# [Records for the task]
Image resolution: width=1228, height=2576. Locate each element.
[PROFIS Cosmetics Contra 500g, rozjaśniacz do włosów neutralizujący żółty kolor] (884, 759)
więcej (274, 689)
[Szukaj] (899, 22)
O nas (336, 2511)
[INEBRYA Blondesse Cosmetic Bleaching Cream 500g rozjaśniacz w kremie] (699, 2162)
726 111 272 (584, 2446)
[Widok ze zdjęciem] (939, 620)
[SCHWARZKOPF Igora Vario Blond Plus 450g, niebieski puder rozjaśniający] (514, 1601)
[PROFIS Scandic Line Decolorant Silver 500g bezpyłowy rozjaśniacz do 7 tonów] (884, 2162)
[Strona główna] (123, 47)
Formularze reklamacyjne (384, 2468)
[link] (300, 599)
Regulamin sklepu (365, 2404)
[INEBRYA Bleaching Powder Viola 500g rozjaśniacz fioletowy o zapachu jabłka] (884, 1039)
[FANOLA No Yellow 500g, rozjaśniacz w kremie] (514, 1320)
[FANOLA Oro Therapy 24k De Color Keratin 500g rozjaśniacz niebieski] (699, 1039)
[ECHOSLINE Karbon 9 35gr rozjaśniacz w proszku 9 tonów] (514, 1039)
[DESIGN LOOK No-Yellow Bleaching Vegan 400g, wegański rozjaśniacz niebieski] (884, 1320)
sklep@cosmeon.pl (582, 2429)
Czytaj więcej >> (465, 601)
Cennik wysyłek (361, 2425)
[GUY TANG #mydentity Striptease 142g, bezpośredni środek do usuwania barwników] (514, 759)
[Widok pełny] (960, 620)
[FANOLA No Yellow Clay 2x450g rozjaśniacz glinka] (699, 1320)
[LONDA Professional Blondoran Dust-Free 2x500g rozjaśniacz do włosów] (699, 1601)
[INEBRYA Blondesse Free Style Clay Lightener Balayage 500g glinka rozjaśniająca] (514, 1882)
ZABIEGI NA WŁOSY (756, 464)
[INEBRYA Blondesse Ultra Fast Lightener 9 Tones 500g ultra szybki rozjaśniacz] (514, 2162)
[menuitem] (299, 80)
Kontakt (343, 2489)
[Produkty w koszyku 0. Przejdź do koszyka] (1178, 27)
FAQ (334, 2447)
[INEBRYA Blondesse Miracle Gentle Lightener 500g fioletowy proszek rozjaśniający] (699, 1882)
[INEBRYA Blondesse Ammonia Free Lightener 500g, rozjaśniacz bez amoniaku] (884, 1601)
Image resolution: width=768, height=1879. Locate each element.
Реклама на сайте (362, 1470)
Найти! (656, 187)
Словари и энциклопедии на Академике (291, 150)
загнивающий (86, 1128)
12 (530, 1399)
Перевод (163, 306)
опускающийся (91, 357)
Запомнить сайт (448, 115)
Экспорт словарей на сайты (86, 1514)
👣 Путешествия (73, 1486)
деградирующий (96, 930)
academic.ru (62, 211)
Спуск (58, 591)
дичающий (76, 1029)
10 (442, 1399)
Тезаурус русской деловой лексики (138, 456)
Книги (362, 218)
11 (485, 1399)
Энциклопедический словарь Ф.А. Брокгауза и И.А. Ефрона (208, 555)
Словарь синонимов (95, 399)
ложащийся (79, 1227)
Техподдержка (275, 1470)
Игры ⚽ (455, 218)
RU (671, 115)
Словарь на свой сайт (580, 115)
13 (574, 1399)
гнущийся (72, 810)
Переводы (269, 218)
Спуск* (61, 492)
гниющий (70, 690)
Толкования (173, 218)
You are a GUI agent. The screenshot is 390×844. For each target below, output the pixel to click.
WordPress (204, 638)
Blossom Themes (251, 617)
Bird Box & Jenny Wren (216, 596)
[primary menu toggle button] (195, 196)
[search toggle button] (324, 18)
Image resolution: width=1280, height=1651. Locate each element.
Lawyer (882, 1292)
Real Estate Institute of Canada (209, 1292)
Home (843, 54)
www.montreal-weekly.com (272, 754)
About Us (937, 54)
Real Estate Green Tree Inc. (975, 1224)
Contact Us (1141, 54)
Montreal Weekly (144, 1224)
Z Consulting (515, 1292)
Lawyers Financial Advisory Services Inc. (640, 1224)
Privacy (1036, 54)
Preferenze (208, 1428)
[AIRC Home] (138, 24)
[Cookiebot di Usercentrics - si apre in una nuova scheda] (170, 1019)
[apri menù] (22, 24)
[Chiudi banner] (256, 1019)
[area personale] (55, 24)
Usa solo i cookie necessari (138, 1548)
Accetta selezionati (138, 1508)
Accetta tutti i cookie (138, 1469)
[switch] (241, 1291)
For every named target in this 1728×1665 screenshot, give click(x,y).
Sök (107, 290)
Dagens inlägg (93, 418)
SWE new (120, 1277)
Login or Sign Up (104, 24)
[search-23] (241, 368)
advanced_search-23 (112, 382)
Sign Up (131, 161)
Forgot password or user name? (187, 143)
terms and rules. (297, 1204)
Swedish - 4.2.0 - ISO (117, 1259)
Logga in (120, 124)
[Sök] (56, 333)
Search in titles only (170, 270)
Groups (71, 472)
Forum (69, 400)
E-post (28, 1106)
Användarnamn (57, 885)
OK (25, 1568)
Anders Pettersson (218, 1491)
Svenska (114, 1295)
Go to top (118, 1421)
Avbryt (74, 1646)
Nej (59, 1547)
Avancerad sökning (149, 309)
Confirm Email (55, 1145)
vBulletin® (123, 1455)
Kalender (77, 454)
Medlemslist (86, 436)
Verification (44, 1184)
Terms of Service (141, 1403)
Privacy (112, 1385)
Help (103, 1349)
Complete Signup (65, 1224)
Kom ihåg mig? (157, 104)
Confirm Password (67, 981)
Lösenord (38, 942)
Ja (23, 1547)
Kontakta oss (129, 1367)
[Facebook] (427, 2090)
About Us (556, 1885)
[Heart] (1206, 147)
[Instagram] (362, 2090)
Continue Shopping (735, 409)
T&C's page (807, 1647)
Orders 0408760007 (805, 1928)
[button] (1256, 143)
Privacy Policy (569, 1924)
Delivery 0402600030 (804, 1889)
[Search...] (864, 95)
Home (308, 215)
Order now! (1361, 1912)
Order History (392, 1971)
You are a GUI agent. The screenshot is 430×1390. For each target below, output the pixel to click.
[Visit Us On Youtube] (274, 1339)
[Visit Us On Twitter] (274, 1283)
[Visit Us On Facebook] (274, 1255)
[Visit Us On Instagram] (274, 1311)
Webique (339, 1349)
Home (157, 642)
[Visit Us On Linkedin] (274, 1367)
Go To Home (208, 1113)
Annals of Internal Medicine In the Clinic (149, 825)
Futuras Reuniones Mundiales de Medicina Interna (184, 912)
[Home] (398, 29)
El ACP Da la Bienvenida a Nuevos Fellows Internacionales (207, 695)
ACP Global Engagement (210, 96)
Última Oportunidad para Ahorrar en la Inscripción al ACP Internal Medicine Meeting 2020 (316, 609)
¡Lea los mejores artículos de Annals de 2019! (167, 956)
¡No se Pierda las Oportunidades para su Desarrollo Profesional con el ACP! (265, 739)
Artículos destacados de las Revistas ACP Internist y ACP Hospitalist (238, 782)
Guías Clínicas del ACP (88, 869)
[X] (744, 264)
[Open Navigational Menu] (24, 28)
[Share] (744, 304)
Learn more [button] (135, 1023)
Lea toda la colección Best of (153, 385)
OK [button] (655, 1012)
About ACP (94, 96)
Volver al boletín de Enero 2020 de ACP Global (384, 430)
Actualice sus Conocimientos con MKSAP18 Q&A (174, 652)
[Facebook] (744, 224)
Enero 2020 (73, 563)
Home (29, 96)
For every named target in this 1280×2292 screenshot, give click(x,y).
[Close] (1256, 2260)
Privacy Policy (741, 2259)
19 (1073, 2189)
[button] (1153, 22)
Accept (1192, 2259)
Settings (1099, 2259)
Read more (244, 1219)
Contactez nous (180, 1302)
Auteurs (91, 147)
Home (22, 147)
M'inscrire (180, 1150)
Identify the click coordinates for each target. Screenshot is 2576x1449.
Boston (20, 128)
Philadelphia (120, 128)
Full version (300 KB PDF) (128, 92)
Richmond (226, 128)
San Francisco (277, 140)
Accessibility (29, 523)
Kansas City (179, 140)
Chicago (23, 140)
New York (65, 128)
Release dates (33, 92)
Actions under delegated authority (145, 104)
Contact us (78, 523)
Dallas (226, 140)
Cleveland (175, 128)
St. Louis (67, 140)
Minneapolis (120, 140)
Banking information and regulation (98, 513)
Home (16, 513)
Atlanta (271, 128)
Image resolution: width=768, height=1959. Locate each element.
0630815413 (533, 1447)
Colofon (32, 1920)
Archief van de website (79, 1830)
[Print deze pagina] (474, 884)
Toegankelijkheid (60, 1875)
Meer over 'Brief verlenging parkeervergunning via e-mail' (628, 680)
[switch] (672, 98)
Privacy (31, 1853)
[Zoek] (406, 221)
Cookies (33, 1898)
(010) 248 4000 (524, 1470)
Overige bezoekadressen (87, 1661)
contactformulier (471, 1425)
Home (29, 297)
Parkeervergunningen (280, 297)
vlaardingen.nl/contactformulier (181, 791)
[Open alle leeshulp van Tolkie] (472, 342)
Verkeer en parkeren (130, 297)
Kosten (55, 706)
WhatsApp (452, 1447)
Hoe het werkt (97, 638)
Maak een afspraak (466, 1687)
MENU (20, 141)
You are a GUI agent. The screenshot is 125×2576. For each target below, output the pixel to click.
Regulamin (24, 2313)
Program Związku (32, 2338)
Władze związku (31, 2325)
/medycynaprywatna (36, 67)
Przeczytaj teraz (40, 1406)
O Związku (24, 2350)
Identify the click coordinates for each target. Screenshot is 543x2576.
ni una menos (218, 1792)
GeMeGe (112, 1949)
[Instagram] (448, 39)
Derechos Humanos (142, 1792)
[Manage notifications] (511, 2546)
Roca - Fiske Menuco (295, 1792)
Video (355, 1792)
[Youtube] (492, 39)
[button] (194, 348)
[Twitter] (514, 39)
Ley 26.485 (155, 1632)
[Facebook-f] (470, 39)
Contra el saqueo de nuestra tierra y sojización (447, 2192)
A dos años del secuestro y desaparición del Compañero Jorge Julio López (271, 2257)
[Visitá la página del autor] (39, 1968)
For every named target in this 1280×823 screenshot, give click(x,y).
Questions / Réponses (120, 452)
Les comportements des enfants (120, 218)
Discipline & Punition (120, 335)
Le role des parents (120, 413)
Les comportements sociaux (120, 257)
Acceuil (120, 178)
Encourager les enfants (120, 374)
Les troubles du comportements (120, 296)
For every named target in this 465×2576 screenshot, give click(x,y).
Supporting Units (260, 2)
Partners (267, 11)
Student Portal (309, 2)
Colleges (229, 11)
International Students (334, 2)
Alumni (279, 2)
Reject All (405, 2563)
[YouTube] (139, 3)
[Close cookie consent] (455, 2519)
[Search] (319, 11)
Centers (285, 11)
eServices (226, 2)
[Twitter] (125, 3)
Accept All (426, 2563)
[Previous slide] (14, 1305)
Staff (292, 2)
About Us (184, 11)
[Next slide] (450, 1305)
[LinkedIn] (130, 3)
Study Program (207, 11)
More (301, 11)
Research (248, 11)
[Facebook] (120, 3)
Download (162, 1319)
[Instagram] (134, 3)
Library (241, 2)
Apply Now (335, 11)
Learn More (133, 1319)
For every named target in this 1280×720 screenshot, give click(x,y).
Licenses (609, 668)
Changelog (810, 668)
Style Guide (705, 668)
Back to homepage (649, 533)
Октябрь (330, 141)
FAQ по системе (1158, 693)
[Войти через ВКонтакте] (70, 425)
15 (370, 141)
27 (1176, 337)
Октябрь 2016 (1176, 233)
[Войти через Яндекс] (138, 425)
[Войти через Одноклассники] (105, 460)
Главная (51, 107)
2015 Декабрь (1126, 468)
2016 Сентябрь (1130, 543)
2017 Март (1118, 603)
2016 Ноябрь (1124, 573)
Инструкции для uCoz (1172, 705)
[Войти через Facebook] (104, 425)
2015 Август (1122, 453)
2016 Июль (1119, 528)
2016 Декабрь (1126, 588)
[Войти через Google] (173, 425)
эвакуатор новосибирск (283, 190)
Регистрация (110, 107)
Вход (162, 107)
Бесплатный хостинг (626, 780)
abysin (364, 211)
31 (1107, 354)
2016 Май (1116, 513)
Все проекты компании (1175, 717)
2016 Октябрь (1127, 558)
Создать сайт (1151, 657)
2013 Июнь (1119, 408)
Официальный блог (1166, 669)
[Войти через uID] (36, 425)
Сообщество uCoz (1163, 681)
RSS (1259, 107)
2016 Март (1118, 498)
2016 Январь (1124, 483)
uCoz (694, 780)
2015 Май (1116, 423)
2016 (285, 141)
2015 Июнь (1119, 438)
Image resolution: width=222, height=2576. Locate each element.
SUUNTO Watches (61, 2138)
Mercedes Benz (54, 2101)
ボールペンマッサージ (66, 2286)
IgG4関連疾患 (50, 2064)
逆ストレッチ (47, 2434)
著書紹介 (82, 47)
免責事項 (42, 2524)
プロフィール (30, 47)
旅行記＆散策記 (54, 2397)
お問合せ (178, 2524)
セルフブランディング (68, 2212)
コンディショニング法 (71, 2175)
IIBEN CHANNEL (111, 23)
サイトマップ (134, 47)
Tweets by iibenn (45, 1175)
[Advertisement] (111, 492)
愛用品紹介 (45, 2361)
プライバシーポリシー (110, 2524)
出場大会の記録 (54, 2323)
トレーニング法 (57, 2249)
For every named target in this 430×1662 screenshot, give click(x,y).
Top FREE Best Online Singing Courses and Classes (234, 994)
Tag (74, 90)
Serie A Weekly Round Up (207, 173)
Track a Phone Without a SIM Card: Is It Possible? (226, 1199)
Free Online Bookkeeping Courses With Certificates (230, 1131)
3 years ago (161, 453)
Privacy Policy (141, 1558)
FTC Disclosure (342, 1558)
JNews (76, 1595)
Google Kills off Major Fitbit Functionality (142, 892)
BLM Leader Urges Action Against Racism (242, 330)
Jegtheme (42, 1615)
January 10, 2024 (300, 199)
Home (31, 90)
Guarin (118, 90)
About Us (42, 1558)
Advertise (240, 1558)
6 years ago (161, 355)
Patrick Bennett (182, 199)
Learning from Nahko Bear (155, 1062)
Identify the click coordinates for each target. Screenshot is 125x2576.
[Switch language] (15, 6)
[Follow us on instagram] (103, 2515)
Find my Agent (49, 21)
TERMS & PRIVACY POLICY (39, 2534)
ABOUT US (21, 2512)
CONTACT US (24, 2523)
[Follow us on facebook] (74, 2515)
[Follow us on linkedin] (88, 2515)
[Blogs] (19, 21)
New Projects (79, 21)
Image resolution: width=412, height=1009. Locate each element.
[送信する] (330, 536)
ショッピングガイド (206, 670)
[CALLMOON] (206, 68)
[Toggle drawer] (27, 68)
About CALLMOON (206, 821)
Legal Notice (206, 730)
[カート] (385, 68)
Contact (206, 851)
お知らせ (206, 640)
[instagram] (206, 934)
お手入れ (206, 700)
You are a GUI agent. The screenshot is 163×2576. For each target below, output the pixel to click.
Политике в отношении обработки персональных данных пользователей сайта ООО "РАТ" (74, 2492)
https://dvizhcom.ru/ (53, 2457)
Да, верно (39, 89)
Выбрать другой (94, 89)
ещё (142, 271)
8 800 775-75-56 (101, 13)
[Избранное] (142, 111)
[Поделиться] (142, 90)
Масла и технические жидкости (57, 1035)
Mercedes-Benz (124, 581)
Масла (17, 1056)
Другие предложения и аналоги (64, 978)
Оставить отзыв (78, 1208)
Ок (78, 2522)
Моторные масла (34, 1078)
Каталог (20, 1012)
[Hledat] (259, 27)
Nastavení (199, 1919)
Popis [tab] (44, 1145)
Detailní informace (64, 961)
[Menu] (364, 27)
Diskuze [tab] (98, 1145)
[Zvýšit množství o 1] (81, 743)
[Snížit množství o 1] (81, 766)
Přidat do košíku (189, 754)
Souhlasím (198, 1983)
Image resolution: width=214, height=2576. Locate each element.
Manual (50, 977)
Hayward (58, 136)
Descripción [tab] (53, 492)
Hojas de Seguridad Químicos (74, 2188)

# [Work required]
Your reply should be nothing but the lines from the one containing "[Menu] (364, 27)" through the last line above, copied exactly; please include both ends.

# [Response to the exercise]
[Menu] (364, 27)
Diskuze [tab] (98, 1145)
[Zvýšit množství o 1] (81, 743)
[Snížit množství o 1] (81, 766)
Přidat do košíku (189, 754)
Souhlasím (198, 1983)
Image resolution: width=214, height=2576. Locate each element.
Manual (50, 977)
Hayward (58, 136)
Descripción [tab] (53, 492)
Hojas de Seguridad Químicos (74, 2188)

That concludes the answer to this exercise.